# EXERCISE OBJECTIVE
Beginning with the line that holds "Task: Click the 連携テスト dialog title" and ending with the last line, please repeat the entries exactly and omit the pictures.

Saved data entries

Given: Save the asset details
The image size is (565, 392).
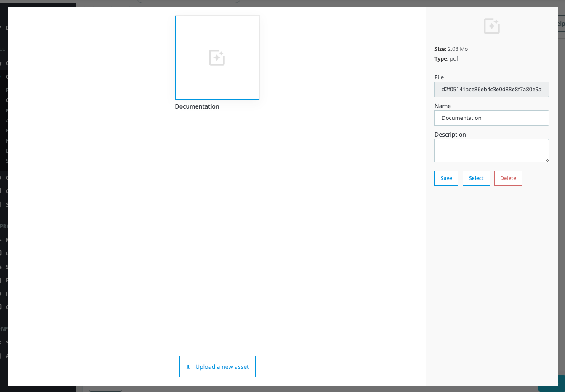Looking at the screenshot, I should click(x=446, y=178).
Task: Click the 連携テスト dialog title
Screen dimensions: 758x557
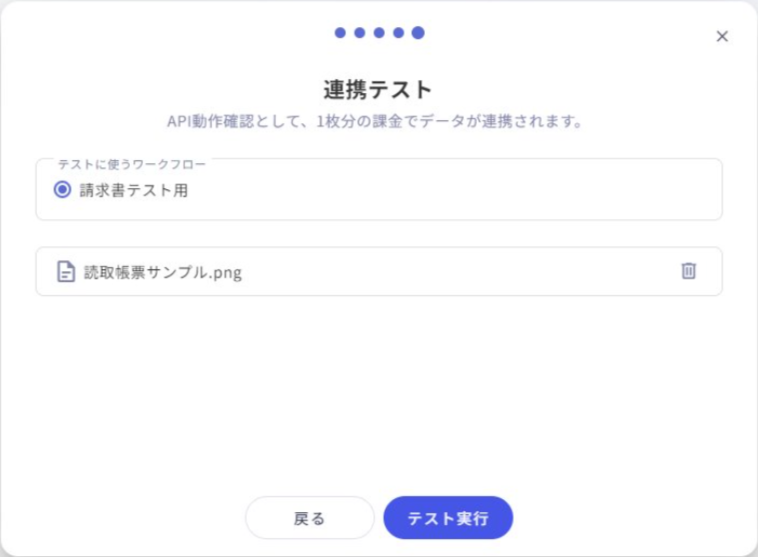Action: pos(378,90)

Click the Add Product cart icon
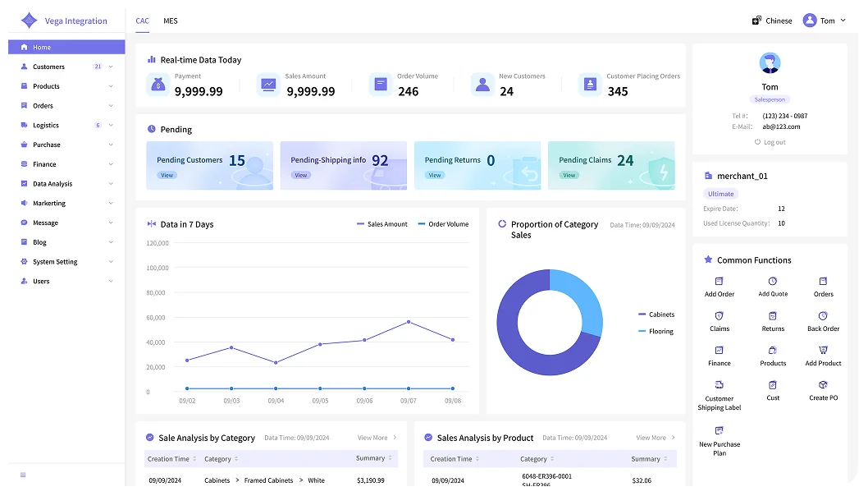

# THE ANSWER
Task: Click the 連携テスト dialog title
Screen dimensions: 758x557
Action: pos(378,90)

Click the Add Product cart icon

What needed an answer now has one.